**TASK DESCRIPTION**
Copy out the entries from the line with "Screen dimensions: 1479x1035" up to and including the line with "[x=456, y=335]", requests included. Scale every click coordinate in the answers by 1.15, rounding to whole numbers with halves rounded up, and leave the requests unchanged.

──────── MATERIAL FOR THE TASK ────────

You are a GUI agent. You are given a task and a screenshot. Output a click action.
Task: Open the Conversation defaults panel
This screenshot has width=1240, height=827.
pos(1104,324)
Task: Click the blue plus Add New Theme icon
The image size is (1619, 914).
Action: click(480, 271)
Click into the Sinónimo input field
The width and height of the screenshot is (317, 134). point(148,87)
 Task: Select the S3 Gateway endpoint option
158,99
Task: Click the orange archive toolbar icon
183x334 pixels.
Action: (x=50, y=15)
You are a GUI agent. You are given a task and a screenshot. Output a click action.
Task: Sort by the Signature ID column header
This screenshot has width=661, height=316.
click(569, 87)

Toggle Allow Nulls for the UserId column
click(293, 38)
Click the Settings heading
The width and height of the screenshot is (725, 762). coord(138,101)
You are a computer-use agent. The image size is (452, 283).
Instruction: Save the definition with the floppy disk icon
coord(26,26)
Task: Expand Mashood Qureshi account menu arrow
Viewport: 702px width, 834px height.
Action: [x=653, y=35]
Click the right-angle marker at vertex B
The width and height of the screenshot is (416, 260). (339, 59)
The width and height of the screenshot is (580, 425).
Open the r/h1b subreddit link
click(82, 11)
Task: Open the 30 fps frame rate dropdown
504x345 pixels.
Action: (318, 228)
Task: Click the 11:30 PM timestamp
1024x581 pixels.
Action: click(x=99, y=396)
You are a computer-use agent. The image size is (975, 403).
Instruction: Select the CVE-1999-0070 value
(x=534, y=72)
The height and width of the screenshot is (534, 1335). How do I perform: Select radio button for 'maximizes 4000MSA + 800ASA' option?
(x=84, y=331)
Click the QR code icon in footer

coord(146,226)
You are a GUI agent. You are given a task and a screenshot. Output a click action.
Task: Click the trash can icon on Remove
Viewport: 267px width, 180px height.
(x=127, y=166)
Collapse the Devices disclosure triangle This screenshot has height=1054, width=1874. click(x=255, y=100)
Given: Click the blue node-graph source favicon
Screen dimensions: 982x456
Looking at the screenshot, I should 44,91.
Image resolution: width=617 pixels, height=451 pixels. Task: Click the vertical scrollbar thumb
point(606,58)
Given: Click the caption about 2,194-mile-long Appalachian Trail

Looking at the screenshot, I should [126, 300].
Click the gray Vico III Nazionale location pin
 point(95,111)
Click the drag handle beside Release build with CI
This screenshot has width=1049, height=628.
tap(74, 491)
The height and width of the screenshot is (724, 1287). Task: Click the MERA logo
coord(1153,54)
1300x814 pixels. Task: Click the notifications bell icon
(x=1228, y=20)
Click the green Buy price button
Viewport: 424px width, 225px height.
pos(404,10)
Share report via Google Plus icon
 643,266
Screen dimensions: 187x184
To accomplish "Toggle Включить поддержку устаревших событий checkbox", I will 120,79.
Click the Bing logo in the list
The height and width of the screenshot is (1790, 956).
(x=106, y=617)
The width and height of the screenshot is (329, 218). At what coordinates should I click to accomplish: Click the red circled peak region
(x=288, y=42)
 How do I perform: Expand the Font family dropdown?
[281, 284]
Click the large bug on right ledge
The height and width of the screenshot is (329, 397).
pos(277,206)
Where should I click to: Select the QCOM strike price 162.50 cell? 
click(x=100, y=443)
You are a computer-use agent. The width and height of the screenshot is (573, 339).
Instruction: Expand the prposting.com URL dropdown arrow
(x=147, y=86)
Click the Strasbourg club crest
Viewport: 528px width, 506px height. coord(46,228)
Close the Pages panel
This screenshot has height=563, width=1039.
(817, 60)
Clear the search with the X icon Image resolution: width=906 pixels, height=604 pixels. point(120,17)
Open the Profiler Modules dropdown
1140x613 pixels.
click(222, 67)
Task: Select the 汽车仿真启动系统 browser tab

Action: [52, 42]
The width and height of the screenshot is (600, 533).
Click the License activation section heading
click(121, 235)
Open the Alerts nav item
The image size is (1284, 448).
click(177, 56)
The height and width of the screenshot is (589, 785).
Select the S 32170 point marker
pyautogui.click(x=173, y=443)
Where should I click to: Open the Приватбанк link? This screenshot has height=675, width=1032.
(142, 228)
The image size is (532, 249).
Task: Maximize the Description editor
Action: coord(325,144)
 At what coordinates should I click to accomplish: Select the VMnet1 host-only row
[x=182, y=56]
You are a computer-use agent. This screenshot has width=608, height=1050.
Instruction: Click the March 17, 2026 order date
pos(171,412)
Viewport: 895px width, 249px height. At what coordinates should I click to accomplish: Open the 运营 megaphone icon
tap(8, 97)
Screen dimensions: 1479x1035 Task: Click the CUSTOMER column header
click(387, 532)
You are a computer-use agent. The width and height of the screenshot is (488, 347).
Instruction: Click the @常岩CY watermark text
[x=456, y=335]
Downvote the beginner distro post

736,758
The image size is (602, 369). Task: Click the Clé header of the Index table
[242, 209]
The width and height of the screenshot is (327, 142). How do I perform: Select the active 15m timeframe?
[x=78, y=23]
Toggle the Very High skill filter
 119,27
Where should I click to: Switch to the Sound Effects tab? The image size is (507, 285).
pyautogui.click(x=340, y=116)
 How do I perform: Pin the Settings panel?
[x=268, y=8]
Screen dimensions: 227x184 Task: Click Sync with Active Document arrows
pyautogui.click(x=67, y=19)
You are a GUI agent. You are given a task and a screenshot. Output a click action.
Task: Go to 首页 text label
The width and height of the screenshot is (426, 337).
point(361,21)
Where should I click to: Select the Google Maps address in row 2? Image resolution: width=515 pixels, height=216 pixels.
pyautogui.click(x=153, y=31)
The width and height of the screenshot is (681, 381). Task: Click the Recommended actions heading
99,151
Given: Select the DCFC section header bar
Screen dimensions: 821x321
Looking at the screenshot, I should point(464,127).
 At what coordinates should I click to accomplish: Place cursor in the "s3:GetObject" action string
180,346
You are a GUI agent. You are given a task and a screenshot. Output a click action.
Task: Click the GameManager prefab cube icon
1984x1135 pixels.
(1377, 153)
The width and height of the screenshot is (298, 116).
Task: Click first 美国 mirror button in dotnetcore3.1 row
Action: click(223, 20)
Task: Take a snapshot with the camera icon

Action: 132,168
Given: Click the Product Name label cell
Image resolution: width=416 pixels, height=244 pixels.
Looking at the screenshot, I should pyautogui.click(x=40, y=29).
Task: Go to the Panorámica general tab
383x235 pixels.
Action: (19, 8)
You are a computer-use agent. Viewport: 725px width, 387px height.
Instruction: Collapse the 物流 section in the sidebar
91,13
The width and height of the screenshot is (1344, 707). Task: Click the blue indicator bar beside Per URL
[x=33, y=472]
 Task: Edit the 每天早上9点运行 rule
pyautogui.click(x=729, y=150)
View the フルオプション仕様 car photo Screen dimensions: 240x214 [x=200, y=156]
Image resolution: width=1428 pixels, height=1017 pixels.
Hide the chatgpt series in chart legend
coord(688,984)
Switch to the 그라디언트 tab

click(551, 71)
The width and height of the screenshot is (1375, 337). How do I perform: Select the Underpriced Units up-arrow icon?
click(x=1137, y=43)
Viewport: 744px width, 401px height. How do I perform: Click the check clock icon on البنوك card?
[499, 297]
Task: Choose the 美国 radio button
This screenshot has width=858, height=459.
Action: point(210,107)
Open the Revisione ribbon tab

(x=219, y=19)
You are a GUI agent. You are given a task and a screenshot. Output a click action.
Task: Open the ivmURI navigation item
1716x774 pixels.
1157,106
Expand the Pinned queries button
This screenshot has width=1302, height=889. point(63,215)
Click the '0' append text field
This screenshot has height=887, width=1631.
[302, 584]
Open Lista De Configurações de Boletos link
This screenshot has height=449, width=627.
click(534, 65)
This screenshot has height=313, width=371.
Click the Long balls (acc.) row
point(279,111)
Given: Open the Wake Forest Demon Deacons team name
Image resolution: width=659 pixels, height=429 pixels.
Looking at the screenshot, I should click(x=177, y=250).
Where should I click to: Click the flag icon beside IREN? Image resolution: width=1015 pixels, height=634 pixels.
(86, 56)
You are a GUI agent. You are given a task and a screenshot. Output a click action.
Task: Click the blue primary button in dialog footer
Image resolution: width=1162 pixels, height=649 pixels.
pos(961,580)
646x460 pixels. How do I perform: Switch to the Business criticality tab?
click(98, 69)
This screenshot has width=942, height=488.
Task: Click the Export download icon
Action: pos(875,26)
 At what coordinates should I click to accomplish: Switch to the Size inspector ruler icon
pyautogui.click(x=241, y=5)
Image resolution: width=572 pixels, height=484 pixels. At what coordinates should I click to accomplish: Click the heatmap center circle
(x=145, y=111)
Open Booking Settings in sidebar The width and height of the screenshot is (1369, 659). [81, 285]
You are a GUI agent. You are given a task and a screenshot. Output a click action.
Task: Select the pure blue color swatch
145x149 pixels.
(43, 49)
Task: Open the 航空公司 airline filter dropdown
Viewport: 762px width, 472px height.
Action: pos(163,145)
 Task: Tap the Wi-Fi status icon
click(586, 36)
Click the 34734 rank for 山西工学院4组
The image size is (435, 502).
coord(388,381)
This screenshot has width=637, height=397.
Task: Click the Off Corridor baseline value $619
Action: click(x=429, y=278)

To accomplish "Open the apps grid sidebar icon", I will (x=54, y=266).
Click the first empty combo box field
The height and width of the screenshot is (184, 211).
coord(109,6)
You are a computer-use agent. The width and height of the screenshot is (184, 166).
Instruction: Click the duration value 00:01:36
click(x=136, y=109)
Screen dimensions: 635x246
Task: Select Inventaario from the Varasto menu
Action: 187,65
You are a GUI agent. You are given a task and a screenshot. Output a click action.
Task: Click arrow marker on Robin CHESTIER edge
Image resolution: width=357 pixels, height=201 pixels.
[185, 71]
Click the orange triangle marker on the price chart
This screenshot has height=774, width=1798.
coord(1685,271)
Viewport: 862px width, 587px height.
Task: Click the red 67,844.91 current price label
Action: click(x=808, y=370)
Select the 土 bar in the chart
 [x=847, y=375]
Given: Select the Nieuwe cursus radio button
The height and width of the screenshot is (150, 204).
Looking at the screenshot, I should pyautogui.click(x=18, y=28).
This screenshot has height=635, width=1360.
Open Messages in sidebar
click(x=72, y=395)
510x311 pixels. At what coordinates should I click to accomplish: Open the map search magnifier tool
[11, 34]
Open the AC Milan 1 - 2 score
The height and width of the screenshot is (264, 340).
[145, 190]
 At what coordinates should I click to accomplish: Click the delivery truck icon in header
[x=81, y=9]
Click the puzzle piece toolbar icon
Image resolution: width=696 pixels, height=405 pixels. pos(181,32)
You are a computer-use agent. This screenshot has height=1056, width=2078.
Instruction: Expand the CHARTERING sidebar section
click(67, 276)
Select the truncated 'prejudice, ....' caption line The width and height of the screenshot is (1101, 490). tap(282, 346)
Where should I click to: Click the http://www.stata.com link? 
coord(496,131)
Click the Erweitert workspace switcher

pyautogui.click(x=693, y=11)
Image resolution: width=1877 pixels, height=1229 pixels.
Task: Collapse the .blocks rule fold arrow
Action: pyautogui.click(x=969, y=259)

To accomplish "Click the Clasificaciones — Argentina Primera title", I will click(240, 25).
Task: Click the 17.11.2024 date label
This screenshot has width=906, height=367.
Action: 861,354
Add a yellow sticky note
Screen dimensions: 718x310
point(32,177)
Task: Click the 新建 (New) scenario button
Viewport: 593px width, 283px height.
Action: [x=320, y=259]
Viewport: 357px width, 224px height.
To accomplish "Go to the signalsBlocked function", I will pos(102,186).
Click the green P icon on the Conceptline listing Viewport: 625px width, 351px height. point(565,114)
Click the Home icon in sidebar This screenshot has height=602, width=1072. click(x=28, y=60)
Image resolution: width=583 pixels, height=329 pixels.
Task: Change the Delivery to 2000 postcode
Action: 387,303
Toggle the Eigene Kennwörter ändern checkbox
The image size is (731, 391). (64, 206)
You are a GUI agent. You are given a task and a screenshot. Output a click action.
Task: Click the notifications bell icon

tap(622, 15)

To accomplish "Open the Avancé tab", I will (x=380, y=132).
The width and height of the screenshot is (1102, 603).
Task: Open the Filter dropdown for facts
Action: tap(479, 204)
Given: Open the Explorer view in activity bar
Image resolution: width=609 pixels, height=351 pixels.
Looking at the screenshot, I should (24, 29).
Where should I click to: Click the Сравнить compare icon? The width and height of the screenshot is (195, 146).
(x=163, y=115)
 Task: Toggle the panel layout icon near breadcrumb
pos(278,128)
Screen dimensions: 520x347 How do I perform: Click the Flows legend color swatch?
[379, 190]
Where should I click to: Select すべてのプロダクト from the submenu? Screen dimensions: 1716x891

────────

**ANSWER BELOW**
Screen dimensions: 1479x1035 Task: Click the CUSTOMER column header
click(445, 612)
You are a computer-use agent. The width and height of the screenshot is (488, 347).
Instruction: Click the @常岩CY watermark text
[x=524, y=385]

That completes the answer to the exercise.